====== Text
What Genes Actually Do (1941)
Knowing that genes exist on chromosomes still left a fundamental question: what do they do? In 1941, George Beadle and Edward Tatum answered this using a red bread mold. They exposed the mold to X-rays, creating mutations, and then figured out which chemical processes broke down in each mutant strain. By testing which nutrients the damaged mold needed to survive, they could trace the chain of chemical reactions inside cells and pinpoint exactly where each mutation disrupted the process.
Their conclusion was elegant: each gene directs the formation of one specific enzyme, and that enzyme controls one specific chemical reaction in the cell. A mutation alters a gene so it no longer produces the correct enzyme, which in turn causes a visible change in the organism. This “one gene, one enzyme” hypothesis gave genes a concrete job description for the first time.
DNA Identified as the Genetic Material (1944)
Even after all this progress, scientists still didn’t know what genes were made of. Most biochemists assumed the answer was proteins, which are chemically complex and seemed like the obvious candidate. DNA, by contrast, was considered a boring structural molecule, too simple to carry genetic instructions.
============
====== Records supplied
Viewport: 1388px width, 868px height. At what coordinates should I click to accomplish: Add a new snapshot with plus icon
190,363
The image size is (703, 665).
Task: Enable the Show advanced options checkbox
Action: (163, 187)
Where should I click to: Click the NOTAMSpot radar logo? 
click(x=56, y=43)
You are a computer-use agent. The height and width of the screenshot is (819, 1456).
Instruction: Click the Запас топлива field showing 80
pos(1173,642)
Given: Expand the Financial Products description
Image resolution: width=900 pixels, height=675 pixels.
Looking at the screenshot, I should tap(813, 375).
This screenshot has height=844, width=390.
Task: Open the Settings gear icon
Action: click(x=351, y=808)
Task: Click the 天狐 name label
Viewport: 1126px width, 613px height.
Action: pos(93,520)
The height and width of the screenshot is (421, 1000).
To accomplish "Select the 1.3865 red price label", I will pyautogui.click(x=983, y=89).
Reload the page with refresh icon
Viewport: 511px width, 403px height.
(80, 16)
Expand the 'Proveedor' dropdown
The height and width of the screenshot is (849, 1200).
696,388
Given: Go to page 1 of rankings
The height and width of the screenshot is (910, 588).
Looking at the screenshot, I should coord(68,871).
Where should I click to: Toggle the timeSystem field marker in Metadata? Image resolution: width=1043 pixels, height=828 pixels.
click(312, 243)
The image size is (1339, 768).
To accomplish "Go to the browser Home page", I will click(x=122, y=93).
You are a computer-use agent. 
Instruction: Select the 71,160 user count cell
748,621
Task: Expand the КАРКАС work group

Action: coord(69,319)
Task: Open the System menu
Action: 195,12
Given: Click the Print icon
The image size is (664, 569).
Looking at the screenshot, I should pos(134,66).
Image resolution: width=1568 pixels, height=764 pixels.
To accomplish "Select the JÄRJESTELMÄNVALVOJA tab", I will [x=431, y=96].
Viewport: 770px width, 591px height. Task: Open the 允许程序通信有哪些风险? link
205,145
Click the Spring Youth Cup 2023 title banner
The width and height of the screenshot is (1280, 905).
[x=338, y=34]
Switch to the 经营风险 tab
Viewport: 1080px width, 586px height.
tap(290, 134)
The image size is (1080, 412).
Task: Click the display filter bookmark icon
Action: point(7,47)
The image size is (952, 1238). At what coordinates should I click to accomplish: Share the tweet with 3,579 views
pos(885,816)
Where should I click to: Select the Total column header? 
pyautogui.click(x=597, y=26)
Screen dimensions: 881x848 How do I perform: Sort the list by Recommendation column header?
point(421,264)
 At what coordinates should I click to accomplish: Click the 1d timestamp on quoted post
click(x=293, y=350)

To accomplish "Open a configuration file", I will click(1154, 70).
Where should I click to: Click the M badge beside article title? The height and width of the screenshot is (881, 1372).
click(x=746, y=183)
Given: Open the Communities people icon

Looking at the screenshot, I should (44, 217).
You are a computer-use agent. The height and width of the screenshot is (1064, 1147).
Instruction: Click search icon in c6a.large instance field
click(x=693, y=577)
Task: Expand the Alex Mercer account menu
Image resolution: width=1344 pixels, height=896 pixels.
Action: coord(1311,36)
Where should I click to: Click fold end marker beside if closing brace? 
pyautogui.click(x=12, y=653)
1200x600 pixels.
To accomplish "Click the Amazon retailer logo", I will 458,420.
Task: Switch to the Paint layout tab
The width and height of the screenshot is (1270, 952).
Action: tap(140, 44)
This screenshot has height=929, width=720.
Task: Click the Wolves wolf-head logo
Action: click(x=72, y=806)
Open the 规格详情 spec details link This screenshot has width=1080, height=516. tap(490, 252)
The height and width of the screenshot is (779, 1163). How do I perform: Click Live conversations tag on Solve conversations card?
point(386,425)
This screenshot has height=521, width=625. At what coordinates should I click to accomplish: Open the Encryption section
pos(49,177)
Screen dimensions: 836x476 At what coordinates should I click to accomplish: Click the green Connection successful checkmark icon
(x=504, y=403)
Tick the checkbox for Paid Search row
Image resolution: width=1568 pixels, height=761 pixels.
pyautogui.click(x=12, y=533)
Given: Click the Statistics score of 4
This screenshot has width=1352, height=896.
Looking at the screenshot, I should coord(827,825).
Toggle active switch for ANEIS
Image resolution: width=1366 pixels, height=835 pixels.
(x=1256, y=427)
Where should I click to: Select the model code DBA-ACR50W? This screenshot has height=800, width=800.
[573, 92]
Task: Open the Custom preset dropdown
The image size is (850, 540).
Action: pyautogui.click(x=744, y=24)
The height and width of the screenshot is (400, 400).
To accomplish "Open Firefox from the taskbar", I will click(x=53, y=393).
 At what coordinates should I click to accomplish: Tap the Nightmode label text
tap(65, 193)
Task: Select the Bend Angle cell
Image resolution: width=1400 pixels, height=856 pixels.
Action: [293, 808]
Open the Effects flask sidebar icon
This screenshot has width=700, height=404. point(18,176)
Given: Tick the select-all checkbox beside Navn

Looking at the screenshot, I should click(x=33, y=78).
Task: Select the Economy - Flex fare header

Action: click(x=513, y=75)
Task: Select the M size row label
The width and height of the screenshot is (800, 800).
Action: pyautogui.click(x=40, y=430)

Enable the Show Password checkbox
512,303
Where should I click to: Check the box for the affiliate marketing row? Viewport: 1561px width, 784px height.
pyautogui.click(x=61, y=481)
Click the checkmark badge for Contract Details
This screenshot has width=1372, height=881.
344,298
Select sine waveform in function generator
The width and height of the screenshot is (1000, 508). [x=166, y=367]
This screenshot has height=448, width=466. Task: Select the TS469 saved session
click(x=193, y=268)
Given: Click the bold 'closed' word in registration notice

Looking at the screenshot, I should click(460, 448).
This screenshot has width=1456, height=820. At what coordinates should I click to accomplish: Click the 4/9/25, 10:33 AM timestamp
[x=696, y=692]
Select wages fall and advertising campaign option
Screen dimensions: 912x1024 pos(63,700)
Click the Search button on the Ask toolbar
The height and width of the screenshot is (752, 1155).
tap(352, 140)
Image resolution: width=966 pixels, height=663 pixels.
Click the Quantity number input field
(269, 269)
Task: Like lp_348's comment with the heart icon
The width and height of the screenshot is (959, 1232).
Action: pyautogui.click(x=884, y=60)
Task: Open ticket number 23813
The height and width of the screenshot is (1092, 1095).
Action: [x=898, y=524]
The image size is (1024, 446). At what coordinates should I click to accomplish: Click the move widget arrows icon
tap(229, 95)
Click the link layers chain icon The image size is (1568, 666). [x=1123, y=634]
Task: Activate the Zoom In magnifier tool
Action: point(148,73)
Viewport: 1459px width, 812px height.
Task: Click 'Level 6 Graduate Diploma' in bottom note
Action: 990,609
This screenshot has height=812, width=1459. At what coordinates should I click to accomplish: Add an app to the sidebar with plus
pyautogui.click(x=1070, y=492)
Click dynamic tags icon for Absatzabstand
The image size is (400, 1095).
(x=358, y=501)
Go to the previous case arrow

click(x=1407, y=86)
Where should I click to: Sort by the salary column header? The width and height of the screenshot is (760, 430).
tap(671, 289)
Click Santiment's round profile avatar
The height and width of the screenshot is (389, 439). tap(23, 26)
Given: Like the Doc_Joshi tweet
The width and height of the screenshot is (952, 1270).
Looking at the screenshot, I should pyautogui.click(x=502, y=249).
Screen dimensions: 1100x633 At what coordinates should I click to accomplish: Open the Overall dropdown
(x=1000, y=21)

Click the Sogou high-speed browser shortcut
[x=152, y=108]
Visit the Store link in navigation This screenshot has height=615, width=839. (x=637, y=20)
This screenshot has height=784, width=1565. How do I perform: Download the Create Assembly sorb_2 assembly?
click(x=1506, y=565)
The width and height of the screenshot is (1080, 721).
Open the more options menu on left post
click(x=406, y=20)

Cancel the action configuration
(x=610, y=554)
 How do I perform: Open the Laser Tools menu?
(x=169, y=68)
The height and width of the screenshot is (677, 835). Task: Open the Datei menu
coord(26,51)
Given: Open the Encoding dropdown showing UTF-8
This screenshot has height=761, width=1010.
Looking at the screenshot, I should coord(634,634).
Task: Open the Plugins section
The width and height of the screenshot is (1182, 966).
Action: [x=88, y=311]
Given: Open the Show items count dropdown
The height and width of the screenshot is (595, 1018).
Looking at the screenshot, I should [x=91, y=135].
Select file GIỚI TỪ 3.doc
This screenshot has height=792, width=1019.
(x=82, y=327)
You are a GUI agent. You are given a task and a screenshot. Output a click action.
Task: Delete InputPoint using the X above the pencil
============
Problems and tasks:
#1 Decide whether each statement below agrees with the genetics text. Answer yes or no for each, and quote the deciding words from the text.
(a) Beadle and Tatum worked with a red bread mold.
(b) Beadle and Tatum created mutations by treating the mold with chemicals.
(c) Most biochemists assumed that genes were made of DNA.
#2 Answer these questions using the genetics text.
(a) In what year did Beadle and Tatum answer the question of what genes do?
(b) According to their conclusion, what does the enzyme formed under each gene's direction control?
(c) What were DNA's two supposed weaknesses as a genetic material?
#3 Transcribe the genetics text from "Knowing that genes" up to and including "the first time.".

Solutions to the exercise:
#1
(a) Yes: "In 1941, George Beadle and Edward Tatum answered this using a red bread mold."
(b) No: "They exposed the mold to X-rays, creating mutations"
(c) No: "Most biochemists assumed the answer was proteins"

#2
(a) 1941
(b) One specific chemical reaction in the cell
(c) It was considered a boring structural molecule and too simple to carry genetic instructions.

#3
Knowing that genes exist on chromosomes still left a fundamental question: what do they do? In 1941, George Beadle and Edward Tatum answered this using a red bread mold. They exposed the mold to X-rays, creating mutations, and then figured out which chemical processes broke down in each mutant strain. By testing which nutrients the damaged mold needed to survive, they could trace the chain of chemical reactions inside cells and pinpoint exactly where each mutation disrupted the process.
Their conclusion was elegant: each gene directs the formation of one specific enzyme, and that enzyme controls one specific chemical reaction in the cell. A mutation alters a gene so it no longer produces the correct enzyme, which in turn causes a visible change in the organism. This “one gene, one enzyme” hypothesis gave genes a concrete job description for the first time.